*** Opening Task input ***

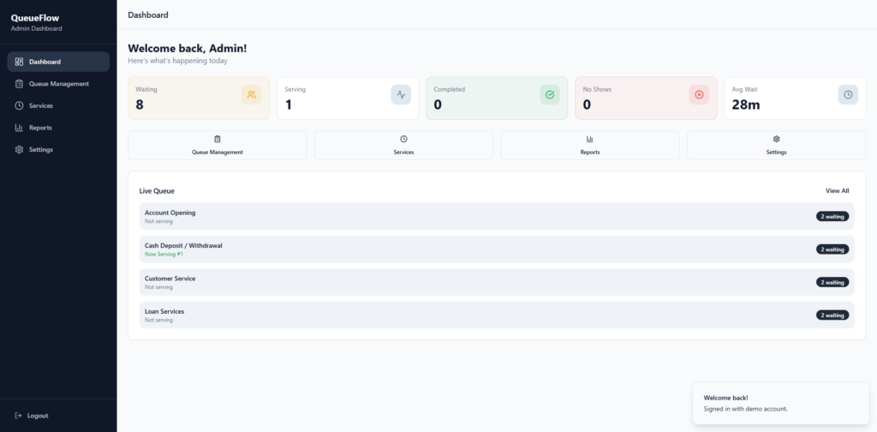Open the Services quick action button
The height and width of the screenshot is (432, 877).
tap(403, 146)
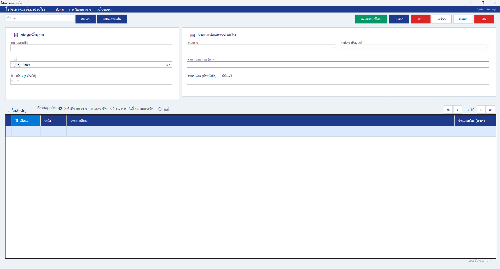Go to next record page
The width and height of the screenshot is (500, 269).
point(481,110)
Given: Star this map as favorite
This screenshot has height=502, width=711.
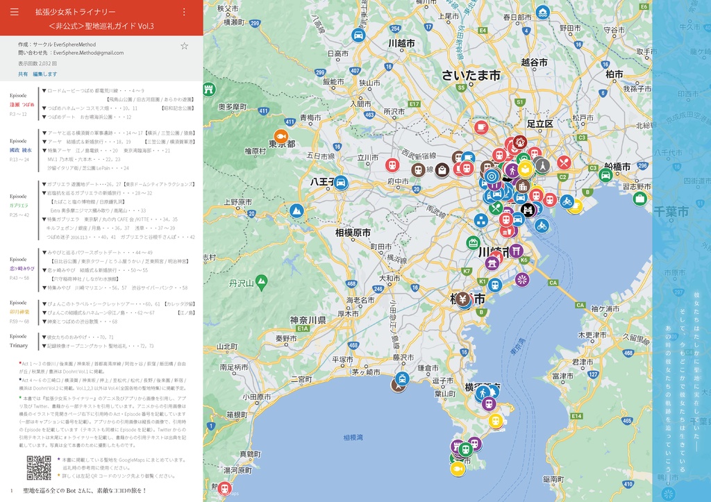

*** Closing Task input ***

● Work required
Each line from the one containing "Given: Star this map as favorite" through the last line of the entries above is to be extracted exactly. Pictures are not part of the copy.

● Response to this exercise
Given: Star this map as favorite
This screenshot has height=502, width=711.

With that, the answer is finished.